• _任务目标_
把下面这篇讲MySQL双主部署的文章里，从“在企业中,数据库高可用一直是”一直到“3. slave重做中继日志中的事件,将改变反映它自己的数据。”这一段，一字不改地重新写出来。

• _给出的文章_
▼

Keepalived+mysql双主来实现MySQL-HA,我们必须保证两台MySQL数据库的数据完全一样,基本思路是两台MySQL互为主从关系(双主),通过Keepalived配置虚拟IP,实现当其中的一台MySQL数据库宕机后,应用能够自动切换到另外一台MySQL数据库,保证系统的高可用。

一、知识回顾

在企业中,数据库高可用一直是企业的重中之重,中小企业很多都是使用mysql主从方案,一主多从,读写分离等,但是单主存在单点故障,从库切换成主库需要作改动。因此,如果是双主或者多主,就会增加mysql入口,增加高可用。不过多主需要考虑自增长ID问题,这个需要特别设置配置文件,比如双主,可以使用奇偶,总之,主主之间设置自增长ID相互不冲突就能完美解决自增长ID冲突问题。

主从同步原理

在开始之前,我们先来了解主从同步复制原理。
复制分成三步:

  1. master将改变记录到二进制日志(binary log)中(这些记录叫做二进制日志事件,binary log events);
  2. slave将master的binary log events拷贝到它的中继日志(relay log);
  3. slave重做中继日志中的事件,将改变反映它自己的数据。
    下图描述了这一过程:

mysql-ha部署 - 图1
该过程的第一部分就是master记录二进制日志。在每个事务更新数据完成之前,master在二日志记录这些改变。MySQL将事务串行的写入二进制日志,即使事务中的语句都是交叉执行的。在事件写入二进制日志完成后,master通知存储引擎提交事务。

下一步就是slave将master的binary log拷贝到它自己的中继日志。首先,slave开始一个工作线程——I/O线程。I/O线程在master上打开一个普通的连接,然后开始binlog dump process。Binlog dump process从master的二进制日志中读取事件,如果已经跟上master,它会睡眠并等待master产生新的事件。I/O线程将这些事件写入中继日志。

SQL slave thread处理该过程的最后一步。SQL线程从中继日志读取事件,更新slave的数据,使其与master中的数据一致。只要该线程与I/O线程保持一致,中继日志通常会位于OS的缓存中,所以中继日志的开销很小。

此外,在master中也有一个工作线程:和其它MySQL的连接一样,slave在master中打开一个连接也会使得master开始一个线程。

MySQL5.6以前的版本复制过程有一个很重要的限制——复制在slave上是串行化的,也就是说master上的并行更新操作不能在slave上并行操作。 MySQL5.6版本参数slave-parallel-workers=1 表示启用多线程功能。

MySQL5.6开始,增加了一个新特性,是加入了全局事务 ID (GTID) 来强化数据库的主备一致性,故障恢复,以及容错能力。

双主架构思路

  1. 两台mysql都可读写,互为主备,默认只使用一台(masterA)负责数据的写入,另一台(masterB)备用
  2. masterA是masterB的主库,masterB又是masterA的主库,它们互为主从
  3. 两台主库之间做高可用,可以采用keepalived等方案(使用VIP对外提供服务)
  4. 所有提供服务的从服务器与masterB进行主从同步(双主多从)
  5. 采用高可用策略的时候,masterA或masterB均不因宕机恢复后而抢占VIP(非抢占模式)

这样做可以在一定程度上保证主库的高可用,在一台主库down掉之后,可以在极短的时间内切换到另一台主库上(尽可能减少主库宕机对业务造成的影响),减少了主从同步给线上主库带来的压力

架构的简易图如下:

mysql-ha部署 - 图2

二、需求分析

湖南CA项目需求,提供MySQL异地双主部署方案

三、部署方案

Keepalived+mysql双主来实现MySQL-HA,我们必须保证两台MySQL数据库的数据完全一样,基本思路是两台MySQL互为主从关系(双主),通过Keepalived配置虚拟IP,实现当其中的一台MySQL数据库宕机后,应用能够自动切换到另外一台MySQL数据库,保证系统的高可用。

▲

• _记录数据_
▼

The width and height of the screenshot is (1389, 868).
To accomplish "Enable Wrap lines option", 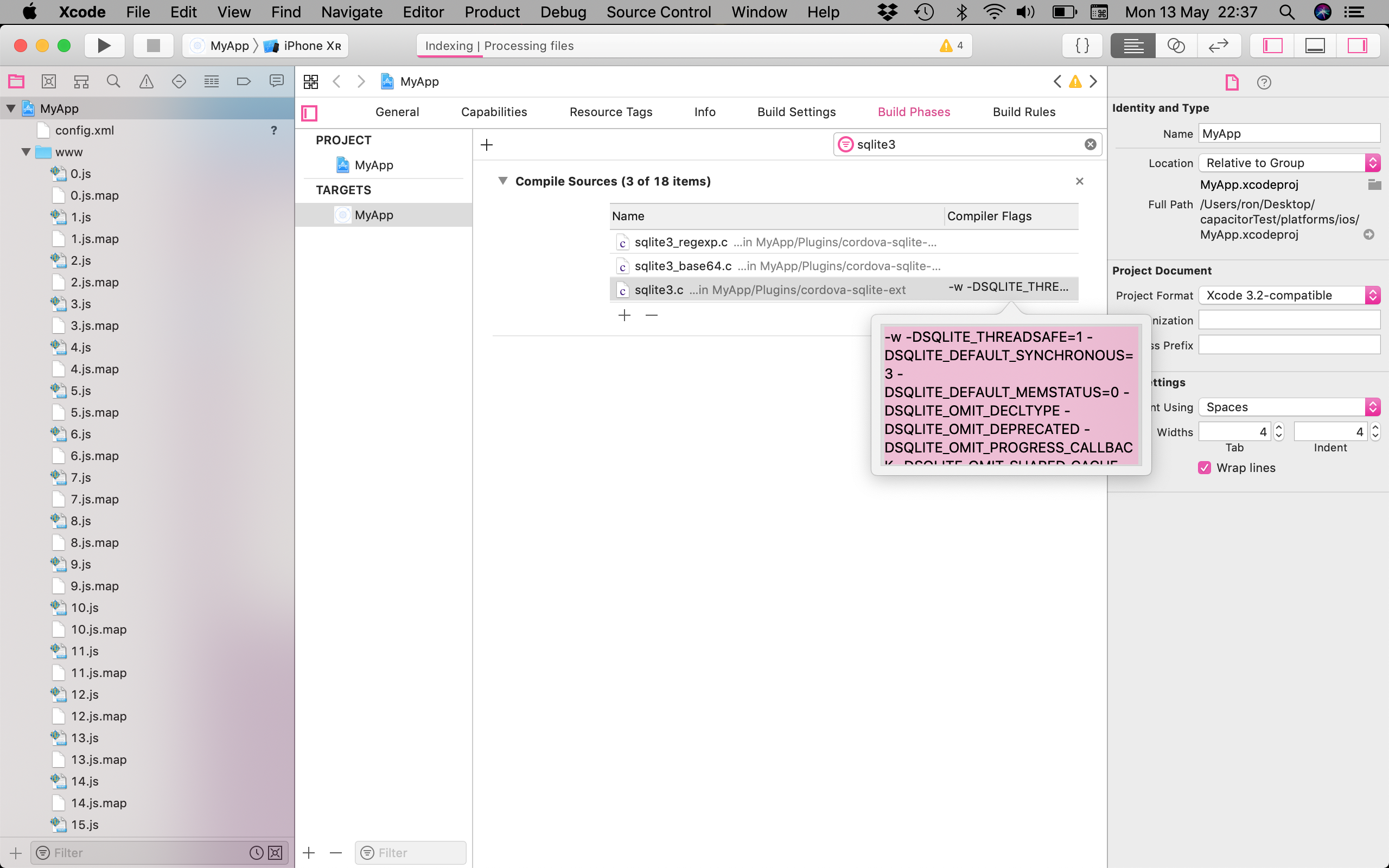I will [x=1203, y=468].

▲

• _本题结果_
在企业中,数据库高可用一直是企业的重中之重,中小企业很多都是使用mysql主从方案,一主多从,读写分离等,但是单主存在单点故障,从库切换成主库需要作改动。因此,如果是双主或者多主,就会增加mysql入口,增加高可用。不过多主需要考虑自增长ID问题,这个需要特别设置配置文件,比如双主,可以使用奇偶,总之,主主之间设置自增长ID相互不冲突就能完美解决自增长ID冲突问题。

主从同步原理

在开始之前,我们先来了解主从同步复制原理。
复制分成三步:

  1. master将改变记录到二进制日志(binary log)中(这些记录叫做二进制日志事件,binary log events);
  2. slave将master的binary log events拷贝到它的中继日志(relay log);
  3. slave重做中继日志中的事件,将改变反映它自己的数据。